StatQuest with Josh Starmer — “Sensitivity and Specificity” (YouTube) Clear visual explanation of the 2×2 table and its derivatives.

StatQuest — “ROC and AUC, Clearly Explained!” (YouTube) The definitive visual guide to ROC curves.

Zedstatistics (Andrew Mead) — “Diagnostic Test Evaluation” playlist (YouTube) Step-by-step walkthrough with clinical examples.

Textbooks

Sackett DL et al (2005). Clinical Epidemiology: A Basic Science for Clinical Medicine. 3rd ed. Ch 4: Diagnosis. Gold standard for diagnostic test evaluation in clinical context.

Kirkwood BR & Sterne JAC (2003). Essential Medical Statistics. 2nd ed. Ch 36: Diagnostic tests and screening.
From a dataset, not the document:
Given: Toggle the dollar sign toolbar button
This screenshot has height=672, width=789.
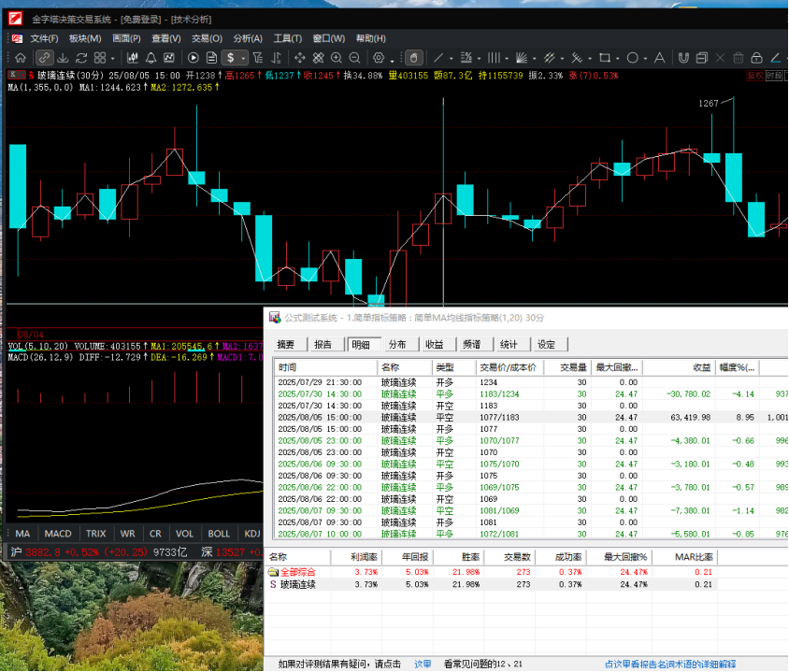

Clear statistical treatment with worked examples.

Indian Context

NTEP (National TB Elimination Program) Guidelines — GeneXpert sensitivity/specificity recommendations for Indian populations.

Operational Framework for Cervical Cancer Screening and Management (MOHFW, India) — VIA implementation guidelines, “see and treat” protocol.

NVBDCP Guidelines — Malaria RDT use across endemic and non-endemic zones.


6.13 Practice MCQs: NEET PG Level

Q1. In the standard 2×2 table for diagnostic test evaluation with the index test in rows and gold standard in columns, which cell represents false positives?


Q2. VIA screening for cervical cancer has 80% sensitivity and 85% specificity. Pap smear has 60% sensitivity and 95% specificity. In a population screening programme where follow-up is unreliable, which test is preferred and why?


Q3. A tuberculosis test has sensitivity 98% and specificity 99%. At 3% prevalence, 1,000 patients are tested. How many false positives will occur?


Q4. A malaria RDT has sensitivity 85% and specificity 95%. During monsoon (prevalence 25%), LR+ = 17. During dry season (prevalence 2%), LR+ is still 17. Why does PPV change so dramatically between seasons if LR+ stays the same?


Q5. An ROC curve for a new biomarker has AUC = 0.55. What does this mean clinically?